Job: Please change "Terminal" to "Console" in the entries between the lines holding "Click the first" and "pos(452,960)", inclusive, and write those lines out again with nothing else altered.
___ Source material ___
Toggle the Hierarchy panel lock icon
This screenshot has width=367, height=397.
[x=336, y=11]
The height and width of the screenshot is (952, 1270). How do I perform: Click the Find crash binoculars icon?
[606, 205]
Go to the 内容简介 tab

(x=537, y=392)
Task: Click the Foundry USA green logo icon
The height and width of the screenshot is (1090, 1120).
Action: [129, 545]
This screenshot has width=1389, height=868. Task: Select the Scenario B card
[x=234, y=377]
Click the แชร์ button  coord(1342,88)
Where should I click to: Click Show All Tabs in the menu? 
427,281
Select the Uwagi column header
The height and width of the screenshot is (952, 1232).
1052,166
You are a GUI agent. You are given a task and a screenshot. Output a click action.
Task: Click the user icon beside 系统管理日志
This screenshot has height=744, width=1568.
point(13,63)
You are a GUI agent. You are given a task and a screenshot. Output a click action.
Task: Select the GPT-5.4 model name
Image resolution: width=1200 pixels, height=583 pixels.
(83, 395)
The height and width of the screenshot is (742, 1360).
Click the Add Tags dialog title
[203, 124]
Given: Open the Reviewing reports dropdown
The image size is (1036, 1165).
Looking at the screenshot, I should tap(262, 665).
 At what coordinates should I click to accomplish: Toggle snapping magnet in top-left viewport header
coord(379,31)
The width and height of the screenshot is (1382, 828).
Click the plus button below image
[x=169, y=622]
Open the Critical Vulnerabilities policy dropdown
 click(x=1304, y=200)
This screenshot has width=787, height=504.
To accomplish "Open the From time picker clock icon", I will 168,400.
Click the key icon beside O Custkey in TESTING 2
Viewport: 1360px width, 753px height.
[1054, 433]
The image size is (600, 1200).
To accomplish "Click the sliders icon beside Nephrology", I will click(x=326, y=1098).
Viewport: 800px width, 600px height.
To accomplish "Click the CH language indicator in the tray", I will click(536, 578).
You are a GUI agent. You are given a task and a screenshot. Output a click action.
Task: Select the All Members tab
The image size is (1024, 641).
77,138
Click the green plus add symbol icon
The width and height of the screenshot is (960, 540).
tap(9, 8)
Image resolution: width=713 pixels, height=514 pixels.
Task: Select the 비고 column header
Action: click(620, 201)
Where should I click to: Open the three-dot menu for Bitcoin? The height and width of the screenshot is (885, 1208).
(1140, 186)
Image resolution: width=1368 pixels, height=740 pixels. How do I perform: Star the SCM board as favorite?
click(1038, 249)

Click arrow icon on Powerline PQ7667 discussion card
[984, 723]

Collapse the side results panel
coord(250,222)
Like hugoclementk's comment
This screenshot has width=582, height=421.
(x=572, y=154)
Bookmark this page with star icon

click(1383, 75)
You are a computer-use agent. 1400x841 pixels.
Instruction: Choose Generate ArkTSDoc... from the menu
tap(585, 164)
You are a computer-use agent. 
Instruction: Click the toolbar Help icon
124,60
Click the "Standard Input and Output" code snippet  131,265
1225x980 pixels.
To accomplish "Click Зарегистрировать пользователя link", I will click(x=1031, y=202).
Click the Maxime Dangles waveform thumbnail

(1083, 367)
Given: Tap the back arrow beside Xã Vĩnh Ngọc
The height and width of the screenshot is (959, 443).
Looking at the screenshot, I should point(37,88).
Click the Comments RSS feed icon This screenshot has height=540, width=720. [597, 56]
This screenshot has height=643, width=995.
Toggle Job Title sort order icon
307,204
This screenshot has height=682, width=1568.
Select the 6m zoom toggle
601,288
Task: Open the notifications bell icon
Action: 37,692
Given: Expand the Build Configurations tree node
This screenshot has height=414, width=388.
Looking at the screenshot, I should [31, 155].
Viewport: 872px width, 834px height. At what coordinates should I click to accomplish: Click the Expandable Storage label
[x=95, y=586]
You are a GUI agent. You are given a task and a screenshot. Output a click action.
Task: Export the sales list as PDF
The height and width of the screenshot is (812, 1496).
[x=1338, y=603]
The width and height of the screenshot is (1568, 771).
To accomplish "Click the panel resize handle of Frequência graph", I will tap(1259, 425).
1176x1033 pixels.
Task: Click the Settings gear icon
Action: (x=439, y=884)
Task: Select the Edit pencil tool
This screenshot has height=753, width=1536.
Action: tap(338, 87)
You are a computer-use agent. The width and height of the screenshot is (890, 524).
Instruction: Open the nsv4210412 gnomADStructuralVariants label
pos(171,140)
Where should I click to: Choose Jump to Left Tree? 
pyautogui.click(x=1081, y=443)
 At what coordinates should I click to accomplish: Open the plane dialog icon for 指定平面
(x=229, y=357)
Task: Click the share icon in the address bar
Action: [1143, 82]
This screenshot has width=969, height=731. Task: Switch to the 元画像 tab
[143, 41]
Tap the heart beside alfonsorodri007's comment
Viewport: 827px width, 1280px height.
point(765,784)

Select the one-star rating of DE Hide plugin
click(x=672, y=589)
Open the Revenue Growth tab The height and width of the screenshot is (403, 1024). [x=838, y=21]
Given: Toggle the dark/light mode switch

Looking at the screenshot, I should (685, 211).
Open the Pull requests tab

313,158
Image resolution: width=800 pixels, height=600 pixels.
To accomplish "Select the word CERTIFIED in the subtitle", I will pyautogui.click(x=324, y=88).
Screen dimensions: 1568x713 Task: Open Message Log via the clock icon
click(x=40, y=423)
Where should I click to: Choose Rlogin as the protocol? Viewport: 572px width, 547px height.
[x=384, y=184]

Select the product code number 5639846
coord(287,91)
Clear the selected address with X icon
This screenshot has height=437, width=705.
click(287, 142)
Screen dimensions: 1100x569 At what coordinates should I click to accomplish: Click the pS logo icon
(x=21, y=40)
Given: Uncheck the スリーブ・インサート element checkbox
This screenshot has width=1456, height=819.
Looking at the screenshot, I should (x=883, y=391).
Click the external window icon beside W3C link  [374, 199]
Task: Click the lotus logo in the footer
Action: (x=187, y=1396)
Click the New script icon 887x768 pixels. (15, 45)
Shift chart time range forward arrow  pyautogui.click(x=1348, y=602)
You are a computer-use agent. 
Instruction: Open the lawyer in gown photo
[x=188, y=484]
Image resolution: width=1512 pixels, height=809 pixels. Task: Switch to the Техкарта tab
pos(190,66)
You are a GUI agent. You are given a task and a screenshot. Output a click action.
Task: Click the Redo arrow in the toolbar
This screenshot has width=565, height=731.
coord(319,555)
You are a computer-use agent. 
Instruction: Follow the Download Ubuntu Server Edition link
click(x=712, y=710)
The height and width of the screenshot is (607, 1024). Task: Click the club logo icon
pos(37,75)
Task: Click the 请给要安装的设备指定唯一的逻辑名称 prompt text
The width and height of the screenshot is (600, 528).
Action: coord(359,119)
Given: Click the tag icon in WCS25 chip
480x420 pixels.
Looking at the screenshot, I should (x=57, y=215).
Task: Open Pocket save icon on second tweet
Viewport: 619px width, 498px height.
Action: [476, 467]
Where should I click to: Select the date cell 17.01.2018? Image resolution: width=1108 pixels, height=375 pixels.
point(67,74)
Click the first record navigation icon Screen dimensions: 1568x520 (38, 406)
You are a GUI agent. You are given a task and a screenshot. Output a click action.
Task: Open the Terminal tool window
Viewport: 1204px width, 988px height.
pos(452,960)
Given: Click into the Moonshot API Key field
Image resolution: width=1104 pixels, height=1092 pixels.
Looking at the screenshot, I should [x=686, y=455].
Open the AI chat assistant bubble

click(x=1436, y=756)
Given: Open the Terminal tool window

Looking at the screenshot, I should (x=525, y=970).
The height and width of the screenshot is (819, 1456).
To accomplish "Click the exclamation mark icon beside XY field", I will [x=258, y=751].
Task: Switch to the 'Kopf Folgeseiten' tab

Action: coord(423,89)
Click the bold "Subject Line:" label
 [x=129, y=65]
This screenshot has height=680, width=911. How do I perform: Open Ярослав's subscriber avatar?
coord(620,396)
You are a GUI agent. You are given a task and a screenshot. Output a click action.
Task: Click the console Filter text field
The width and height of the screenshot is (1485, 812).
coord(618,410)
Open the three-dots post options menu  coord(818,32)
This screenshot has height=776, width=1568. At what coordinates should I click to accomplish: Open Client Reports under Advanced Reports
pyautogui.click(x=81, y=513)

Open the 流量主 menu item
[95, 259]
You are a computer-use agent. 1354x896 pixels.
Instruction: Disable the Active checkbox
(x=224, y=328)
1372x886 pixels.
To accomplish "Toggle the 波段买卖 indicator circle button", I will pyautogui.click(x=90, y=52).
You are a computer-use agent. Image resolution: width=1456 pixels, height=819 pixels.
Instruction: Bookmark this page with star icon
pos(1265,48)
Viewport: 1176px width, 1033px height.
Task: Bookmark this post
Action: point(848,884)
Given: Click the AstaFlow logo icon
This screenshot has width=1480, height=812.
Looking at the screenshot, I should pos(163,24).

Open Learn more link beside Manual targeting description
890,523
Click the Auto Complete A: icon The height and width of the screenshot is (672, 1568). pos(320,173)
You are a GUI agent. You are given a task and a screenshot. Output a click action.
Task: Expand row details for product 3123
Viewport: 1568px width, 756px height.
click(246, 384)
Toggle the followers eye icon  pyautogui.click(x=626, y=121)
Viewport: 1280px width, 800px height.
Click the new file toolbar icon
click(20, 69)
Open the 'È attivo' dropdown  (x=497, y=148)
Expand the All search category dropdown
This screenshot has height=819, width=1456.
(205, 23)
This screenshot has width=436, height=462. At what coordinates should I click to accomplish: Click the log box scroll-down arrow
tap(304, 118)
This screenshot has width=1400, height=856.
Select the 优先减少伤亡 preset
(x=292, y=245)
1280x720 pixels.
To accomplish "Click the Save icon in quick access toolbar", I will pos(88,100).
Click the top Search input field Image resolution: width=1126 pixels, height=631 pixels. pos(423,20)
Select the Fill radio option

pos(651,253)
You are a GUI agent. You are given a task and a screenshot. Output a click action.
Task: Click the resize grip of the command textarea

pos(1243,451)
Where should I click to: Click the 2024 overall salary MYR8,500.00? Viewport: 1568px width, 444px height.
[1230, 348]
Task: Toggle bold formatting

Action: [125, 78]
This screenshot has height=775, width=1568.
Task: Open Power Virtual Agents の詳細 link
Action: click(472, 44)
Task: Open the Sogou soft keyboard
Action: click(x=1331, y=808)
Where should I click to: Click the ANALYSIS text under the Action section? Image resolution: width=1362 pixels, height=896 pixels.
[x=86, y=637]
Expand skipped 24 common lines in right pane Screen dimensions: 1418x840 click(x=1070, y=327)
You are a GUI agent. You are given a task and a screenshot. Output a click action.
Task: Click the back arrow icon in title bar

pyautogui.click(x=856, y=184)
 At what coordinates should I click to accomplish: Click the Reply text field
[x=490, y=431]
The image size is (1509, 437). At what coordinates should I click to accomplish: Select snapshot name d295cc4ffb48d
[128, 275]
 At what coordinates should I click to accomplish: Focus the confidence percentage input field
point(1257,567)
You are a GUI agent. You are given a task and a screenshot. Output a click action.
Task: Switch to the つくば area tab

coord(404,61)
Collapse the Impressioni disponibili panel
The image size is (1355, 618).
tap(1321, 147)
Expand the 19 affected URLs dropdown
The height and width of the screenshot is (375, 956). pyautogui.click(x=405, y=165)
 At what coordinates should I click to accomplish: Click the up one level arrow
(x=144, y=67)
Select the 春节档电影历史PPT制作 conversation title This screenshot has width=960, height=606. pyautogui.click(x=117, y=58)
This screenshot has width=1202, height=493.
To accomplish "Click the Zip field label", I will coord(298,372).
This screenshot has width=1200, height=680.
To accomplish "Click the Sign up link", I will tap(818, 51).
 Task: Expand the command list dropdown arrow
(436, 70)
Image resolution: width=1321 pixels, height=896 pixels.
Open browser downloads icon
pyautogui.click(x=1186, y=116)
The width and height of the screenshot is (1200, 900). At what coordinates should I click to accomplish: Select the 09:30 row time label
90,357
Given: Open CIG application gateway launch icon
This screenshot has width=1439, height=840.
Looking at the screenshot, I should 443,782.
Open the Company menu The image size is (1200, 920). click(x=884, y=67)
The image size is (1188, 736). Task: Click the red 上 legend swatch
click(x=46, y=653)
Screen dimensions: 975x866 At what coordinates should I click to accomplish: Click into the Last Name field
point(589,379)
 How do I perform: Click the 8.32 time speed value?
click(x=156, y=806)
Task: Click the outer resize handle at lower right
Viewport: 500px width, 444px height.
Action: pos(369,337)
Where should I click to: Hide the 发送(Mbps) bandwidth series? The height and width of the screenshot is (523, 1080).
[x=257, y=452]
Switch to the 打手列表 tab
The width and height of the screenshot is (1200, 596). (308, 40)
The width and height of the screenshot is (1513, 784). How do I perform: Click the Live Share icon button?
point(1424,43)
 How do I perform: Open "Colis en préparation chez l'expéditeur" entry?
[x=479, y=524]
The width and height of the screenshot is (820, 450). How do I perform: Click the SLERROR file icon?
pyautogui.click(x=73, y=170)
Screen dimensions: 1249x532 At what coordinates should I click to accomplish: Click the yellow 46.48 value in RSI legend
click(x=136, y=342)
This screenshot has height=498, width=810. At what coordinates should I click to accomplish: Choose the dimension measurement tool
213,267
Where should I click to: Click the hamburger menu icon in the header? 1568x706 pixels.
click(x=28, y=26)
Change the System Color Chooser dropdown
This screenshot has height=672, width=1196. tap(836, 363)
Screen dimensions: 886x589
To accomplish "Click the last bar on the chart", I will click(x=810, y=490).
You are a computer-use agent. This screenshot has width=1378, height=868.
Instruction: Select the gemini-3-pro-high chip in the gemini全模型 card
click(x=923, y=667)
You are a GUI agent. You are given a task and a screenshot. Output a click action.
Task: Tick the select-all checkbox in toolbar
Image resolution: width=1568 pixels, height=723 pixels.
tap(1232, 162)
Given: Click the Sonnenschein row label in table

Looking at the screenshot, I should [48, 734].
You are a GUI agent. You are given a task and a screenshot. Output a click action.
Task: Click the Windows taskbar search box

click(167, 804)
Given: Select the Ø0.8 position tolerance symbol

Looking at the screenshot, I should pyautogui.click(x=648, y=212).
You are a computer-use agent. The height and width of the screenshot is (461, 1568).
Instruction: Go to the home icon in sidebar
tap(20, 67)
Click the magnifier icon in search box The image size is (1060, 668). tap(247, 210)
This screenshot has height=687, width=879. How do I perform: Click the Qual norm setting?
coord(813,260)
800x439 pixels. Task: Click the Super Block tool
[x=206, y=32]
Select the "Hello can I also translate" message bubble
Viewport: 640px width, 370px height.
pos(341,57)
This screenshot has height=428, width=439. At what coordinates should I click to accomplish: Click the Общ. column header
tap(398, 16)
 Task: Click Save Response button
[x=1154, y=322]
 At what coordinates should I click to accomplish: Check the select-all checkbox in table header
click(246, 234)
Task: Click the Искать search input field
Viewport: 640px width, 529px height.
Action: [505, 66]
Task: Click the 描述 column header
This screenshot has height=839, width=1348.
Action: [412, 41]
___
Answer for this exercise:
Click the first record navigation icon Screen dimensions: 1568x520 (38, 406)
You are a GUI agent. You are given a task and a screenshot. Output a click action.
Task: Open the Console tool window
Viewport: 1204px width, 988px height.
pos(452,960)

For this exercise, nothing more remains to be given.